I think you're over thinking this. Sadly (very sadly) this is a really simple situation. Two girls who used to be close friends are now growing apart. It sucks, and it's heartwrenching, but it happens. It happened to me - my best friend for years suddenly made friends in the cool crowd in fourth grade. She was never mean to me but just explained one day that she would rather hang out with them. It broke my heart but it wasn't really anyone's fault; we were only nine! We are now Facebook friends in our 30's :)

This is really something the girls need to work out on their own. You can't force the other girl to be friends with your daughter; all that will cause is resentment at best and cruelty at worst. If she doesn't want to be friends anymore then that's that. It's not really her fault, and it doesn't sound like she's being intentionally mean, or teasing your daughter, or anything like that. If they need to go their separate ways, then that's that.

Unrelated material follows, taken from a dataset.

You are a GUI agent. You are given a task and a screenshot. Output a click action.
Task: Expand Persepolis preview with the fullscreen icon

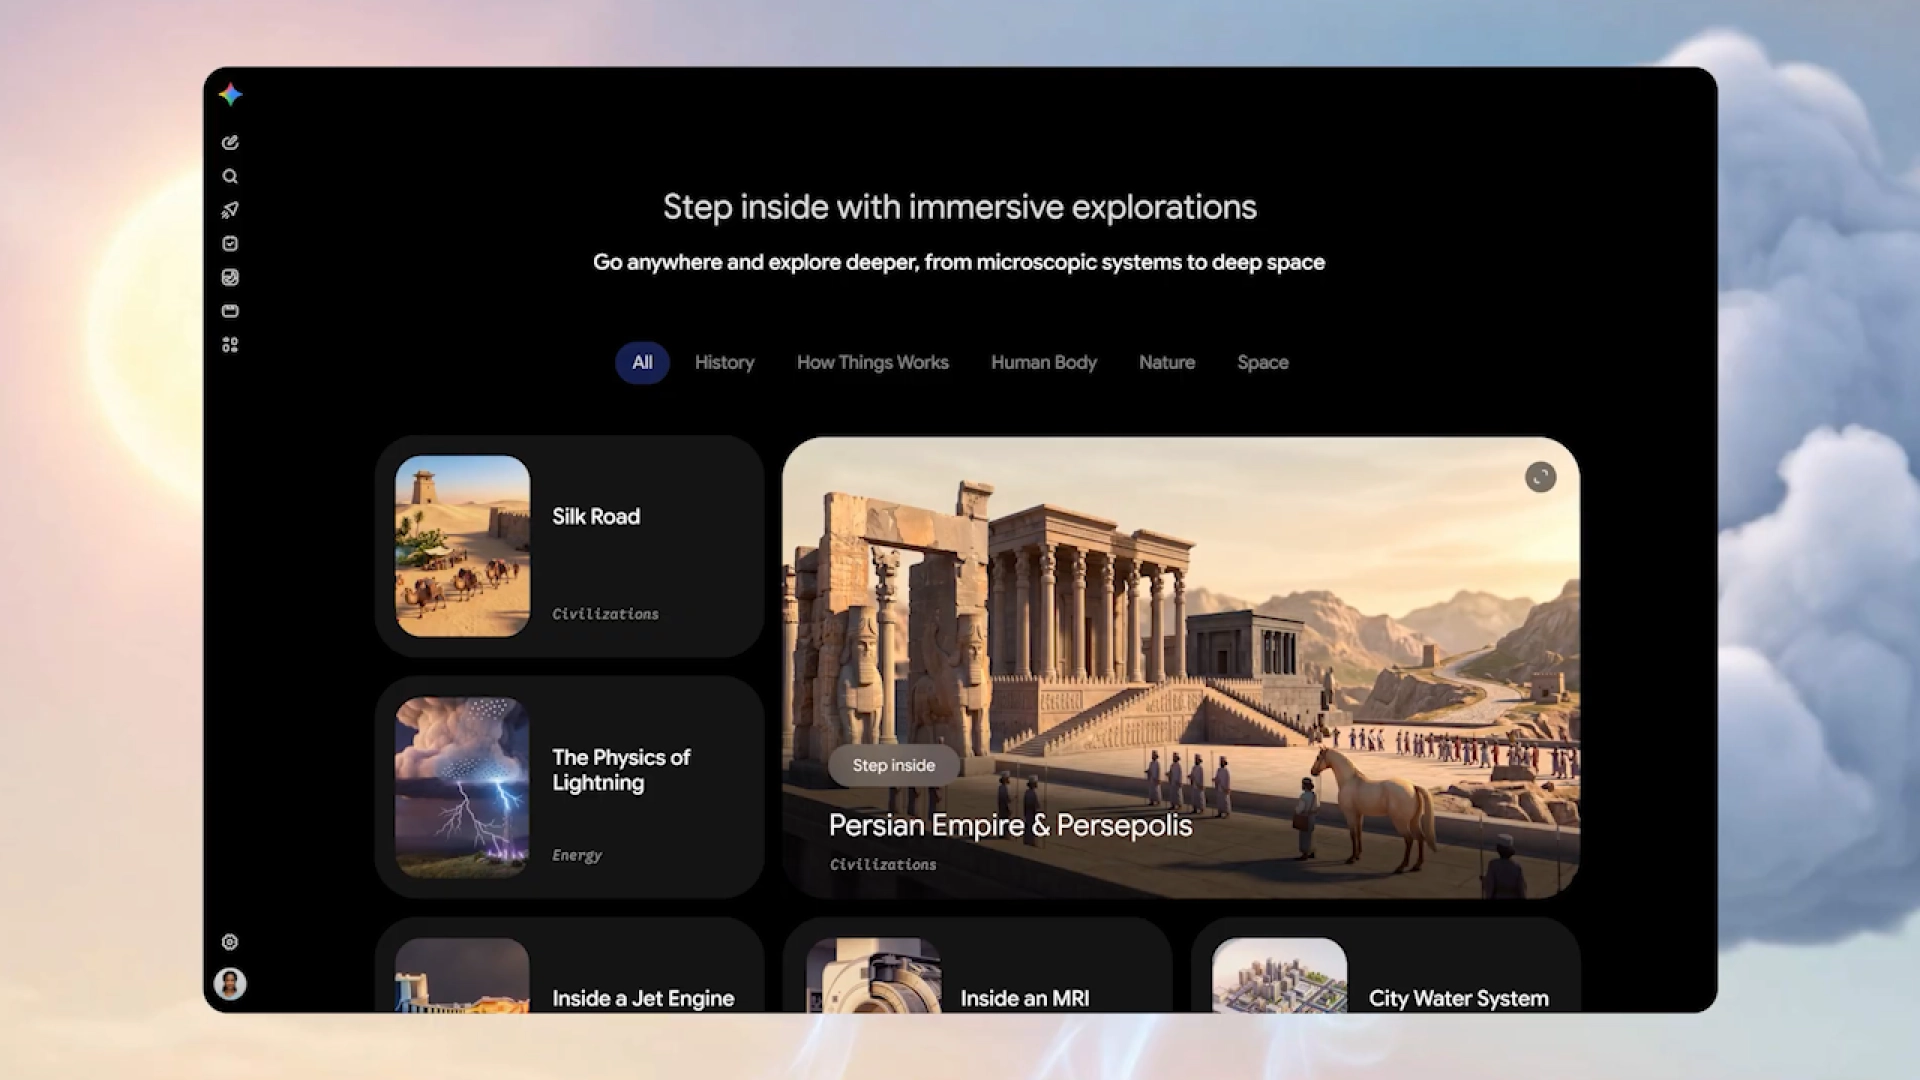[1540, 477]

As for how to handle your relationship with the girl, that sounds trickier, but try asking your daughter how she feels about it. There's no need to be mean to the other girl, since this really isn't her fault (she can't help how she feels); just tell her that your daughter is hurt that they're no longer such close friends. I would try to be nice and inclusive to the girl unless she is being overtly mean to you or your daughter (which, again, it sounds like she really isn't), or if it just hurts your daughter too much to have her around.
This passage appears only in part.